なぜBCPを作らないのか?

今回は今までとは視点をガラッと変えて、『なぜBCPを作らないのか?』あるいは『作れないのか?』を考えてみたい。

今までも全国各地で特に大震災が起こるたびに“BCPを策定する”気運が盛り上がることが多かった。今年1月に起きた能登半島地震でも然りだ。

能登半島で起きた惨状を見るにつけ、自社が被災したらどうなるのか?ということを想定すればなおのことBCPは作っておくべき、となるのが自然であり今までもそうだった。

しかし、事はそう簡単には進まない。「のど元過ぎればなんとやら」で被災地の復旧・復興が進んでいくと急にBCP策定機運も尻つぼみになっていくのが常だった。

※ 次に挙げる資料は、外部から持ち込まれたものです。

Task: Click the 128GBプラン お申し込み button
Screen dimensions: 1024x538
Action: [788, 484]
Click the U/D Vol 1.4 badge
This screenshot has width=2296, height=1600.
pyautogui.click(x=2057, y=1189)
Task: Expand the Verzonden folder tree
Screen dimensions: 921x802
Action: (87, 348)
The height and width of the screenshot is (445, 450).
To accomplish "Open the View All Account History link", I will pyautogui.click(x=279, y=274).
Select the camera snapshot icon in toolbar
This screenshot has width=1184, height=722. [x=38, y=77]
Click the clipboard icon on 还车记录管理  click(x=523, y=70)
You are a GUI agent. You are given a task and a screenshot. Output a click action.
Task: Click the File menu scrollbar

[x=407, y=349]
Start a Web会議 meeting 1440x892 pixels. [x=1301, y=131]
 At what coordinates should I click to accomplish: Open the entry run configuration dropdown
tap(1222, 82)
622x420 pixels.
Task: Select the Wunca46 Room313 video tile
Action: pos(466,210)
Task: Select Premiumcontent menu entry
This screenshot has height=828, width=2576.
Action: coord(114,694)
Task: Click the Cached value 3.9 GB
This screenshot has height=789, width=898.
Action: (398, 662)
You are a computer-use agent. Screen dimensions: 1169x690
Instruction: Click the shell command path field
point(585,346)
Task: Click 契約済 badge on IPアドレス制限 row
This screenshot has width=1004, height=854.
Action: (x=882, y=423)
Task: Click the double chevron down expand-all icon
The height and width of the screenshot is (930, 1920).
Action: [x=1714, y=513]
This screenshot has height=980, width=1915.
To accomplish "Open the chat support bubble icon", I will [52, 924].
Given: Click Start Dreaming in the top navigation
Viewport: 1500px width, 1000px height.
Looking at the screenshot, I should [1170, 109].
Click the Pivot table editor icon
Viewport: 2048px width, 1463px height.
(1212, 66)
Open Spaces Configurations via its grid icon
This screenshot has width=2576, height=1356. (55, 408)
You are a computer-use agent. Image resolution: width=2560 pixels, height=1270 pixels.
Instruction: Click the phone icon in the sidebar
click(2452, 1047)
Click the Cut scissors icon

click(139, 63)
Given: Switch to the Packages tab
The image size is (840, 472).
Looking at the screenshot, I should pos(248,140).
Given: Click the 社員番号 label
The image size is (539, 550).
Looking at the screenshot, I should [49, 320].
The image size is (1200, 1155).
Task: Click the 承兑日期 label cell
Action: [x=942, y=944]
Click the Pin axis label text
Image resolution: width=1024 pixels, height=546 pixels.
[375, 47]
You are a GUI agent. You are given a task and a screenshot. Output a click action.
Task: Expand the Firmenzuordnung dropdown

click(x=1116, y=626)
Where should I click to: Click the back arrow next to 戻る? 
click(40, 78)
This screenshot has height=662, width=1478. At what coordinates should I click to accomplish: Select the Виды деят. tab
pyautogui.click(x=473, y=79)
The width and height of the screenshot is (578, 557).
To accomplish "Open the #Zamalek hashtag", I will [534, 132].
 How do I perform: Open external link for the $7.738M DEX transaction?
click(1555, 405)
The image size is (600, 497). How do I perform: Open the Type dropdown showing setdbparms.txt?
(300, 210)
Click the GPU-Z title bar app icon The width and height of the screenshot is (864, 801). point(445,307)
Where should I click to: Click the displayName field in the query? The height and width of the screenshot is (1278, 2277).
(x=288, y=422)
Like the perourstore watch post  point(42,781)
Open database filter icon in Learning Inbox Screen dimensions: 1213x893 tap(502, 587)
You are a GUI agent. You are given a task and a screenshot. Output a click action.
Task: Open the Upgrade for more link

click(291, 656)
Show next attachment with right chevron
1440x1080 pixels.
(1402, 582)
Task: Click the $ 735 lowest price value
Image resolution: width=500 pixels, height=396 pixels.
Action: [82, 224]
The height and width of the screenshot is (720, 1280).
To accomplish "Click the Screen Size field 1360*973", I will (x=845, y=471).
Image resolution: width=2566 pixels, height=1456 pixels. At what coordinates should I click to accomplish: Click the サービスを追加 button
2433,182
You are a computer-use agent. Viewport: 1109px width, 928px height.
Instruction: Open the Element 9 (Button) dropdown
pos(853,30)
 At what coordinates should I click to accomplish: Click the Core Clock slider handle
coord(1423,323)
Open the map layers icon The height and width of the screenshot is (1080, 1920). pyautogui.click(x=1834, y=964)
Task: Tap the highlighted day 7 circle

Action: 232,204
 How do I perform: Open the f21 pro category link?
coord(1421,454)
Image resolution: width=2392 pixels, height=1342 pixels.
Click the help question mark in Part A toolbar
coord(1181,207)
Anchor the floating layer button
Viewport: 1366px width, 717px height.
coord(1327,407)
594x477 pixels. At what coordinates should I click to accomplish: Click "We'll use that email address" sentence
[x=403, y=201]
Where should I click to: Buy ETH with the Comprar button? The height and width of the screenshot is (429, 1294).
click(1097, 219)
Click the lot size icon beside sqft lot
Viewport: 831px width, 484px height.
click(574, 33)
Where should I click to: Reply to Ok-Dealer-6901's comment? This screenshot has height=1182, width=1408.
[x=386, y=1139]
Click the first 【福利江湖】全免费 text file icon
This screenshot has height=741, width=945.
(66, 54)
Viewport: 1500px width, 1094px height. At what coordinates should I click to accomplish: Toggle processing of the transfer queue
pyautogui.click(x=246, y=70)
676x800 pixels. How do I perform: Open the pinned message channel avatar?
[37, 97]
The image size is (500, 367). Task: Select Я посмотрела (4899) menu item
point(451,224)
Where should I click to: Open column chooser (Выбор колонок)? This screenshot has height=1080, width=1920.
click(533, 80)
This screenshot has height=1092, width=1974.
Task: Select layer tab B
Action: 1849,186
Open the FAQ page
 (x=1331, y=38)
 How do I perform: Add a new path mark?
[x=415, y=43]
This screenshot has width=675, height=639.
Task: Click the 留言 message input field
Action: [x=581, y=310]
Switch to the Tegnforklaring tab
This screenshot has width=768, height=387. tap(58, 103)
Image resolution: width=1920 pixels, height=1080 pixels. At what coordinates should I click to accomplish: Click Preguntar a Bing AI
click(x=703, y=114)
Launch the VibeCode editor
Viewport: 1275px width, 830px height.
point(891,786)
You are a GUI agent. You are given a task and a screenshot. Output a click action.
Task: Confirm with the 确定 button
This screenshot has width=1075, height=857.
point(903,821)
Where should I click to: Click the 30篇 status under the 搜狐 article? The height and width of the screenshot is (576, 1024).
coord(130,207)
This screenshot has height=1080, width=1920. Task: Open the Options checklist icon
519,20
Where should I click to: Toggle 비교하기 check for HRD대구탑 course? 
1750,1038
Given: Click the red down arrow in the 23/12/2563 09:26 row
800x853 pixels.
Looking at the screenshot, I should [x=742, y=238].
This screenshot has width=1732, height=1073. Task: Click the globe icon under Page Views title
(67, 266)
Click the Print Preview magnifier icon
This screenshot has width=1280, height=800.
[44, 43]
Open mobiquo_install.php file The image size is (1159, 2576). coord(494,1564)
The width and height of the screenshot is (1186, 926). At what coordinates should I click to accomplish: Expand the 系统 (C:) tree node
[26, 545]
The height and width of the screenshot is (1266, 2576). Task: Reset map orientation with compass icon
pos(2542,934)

それは外から見ていると「結局はなんとか復旧できるんだ」という勝手な思い込みが先行して「別にBCPを策定しなくても大丈夫!」という根拠のない理屈で“BCPを作らない”ことがよく見られた。

一方で意識の高い会社は「この際だからBCPを策定してみよう!」ということで取り組もうとするが、何から手をつけてよいのかわからず結局“BCPを作れない”で終わってしまう。

 つまり、BCPを作りたいが“作れない”、あるいはBCPを作らずとも何とかなるとして“作らない”というループを延々と回すことになるのである。